La semana pasada, un hombre apareció en Guayaquil, atrapado en un chaleco bomba, y el asesinato de dos autoridades de los servicios de salud públicos dejó en claro que la mafia no se detendría ante nada para conservar su negocio.
Mientras esto ocurría, el presidente Lasso se dirigió al país. Estaba indignado, a propósito del juicio político al que deberá enfrentarse, por el que considera un ataque a su integridad, a su reputación personal y a la de su hogar. Ni una palabra sobre los muertos, como si el único asesinato que importara fuera el de la honra presidencial.
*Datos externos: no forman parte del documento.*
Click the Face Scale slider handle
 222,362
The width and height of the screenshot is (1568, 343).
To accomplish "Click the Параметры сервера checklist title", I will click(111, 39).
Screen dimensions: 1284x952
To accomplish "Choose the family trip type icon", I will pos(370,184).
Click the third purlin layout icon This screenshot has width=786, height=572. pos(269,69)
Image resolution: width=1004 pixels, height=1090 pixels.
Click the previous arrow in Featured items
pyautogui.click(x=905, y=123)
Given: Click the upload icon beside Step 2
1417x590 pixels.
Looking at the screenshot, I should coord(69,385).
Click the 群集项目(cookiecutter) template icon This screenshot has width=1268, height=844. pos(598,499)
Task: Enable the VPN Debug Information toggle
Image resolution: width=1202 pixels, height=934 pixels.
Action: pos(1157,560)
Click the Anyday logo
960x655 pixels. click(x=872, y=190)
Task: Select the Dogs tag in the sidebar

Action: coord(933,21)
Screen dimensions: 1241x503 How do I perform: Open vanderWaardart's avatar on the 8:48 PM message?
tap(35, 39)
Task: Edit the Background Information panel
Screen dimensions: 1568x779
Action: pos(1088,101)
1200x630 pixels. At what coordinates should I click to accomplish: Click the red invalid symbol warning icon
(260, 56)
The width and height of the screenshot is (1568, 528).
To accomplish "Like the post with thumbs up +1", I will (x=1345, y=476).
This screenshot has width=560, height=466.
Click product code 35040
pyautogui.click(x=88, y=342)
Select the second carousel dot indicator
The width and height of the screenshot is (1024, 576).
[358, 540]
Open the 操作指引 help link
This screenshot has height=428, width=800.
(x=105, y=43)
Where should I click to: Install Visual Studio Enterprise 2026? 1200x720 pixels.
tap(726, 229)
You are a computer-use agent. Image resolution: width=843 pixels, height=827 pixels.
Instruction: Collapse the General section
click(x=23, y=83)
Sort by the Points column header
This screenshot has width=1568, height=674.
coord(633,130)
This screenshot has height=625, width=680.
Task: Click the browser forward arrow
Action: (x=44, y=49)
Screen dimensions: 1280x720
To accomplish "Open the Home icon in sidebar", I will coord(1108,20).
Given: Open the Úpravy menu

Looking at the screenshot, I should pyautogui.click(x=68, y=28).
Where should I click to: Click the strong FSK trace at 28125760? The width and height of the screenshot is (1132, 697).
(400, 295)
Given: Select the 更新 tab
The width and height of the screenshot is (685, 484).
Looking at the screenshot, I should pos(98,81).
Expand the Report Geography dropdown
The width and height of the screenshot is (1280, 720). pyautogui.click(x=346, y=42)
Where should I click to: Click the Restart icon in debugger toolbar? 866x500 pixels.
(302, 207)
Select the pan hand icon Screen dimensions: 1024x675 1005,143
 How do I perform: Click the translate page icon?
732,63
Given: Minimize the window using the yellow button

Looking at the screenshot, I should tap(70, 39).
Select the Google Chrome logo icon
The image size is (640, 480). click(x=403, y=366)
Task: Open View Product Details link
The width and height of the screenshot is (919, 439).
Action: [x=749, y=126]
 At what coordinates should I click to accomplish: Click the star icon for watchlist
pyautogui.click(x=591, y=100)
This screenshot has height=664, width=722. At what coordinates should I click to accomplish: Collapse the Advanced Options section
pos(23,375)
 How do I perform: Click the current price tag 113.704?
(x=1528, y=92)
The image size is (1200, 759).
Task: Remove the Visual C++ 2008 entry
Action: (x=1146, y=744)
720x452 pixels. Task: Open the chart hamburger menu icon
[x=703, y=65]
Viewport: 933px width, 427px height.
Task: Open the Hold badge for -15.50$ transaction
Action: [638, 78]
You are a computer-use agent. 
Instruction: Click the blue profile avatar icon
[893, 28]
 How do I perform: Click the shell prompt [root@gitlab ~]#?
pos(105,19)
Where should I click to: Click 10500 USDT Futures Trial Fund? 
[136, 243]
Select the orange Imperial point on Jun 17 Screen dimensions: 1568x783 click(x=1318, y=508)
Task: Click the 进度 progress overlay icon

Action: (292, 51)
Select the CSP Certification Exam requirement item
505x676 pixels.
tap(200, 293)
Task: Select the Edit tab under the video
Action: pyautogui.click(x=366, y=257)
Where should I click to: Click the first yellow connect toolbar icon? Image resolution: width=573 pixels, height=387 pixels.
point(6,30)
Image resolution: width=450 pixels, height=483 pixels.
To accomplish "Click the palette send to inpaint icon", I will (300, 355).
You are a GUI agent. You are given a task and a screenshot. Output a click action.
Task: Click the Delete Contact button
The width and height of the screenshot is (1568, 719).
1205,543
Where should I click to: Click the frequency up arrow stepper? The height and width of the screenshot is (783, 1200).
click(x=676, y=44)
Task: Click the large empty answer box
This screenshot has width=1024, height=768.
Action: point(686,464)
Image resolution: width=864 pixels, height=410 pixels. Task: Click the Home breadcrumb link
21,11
Cuando el Presidente de la República considera que el centro del debate político es el honor de la familia Lasso, pone en evidencia una limitada comprensión sobre sus responsabilidades. Un presidente está ahí, no para alimentar su ego ni para preocuparse del qué dirán; si entiende la verdadera dimensión de su cargo, entiende que todo lo personal es sacrificable, cuando el interés público lo exige.
Claro, siempre se puede rectificar … para peor. Un nuevo mensaje al país pretendió mostrar un presidente preocupado de lo que olvidó días atrás, pero sus propuestas no pasaron de la enésima declaratoria de emergencia y de la admisión tácita de que la fuerza pública ha sido rebasada, y solo queda recurrir a las compañías de seguridad y a la autodefensa ciudadana.
Sin duda, el discurso va más allá de lo que efectivamente dicen los decretos presidenciales, pero el problema está precisamente en ese discurso, y en lo que justifica. No estamos ante el escenario apocalíptico de la distribución generalizada de armas entre la población, pero sí habrá pistolas de 9 mm. en las guanteras de los mismos que nos embisten con el automóvil, cuando prendemos las direccionales, y que al disparar se sentirán respaldados por una autorización presidencial.
Si en el primer mensaje vimos a un Presidente poco claro sobre la dimensión del cargo que ocupa, el segundo puso en evidencia que tampoco sabe mucho qué hacer con lo que pasa.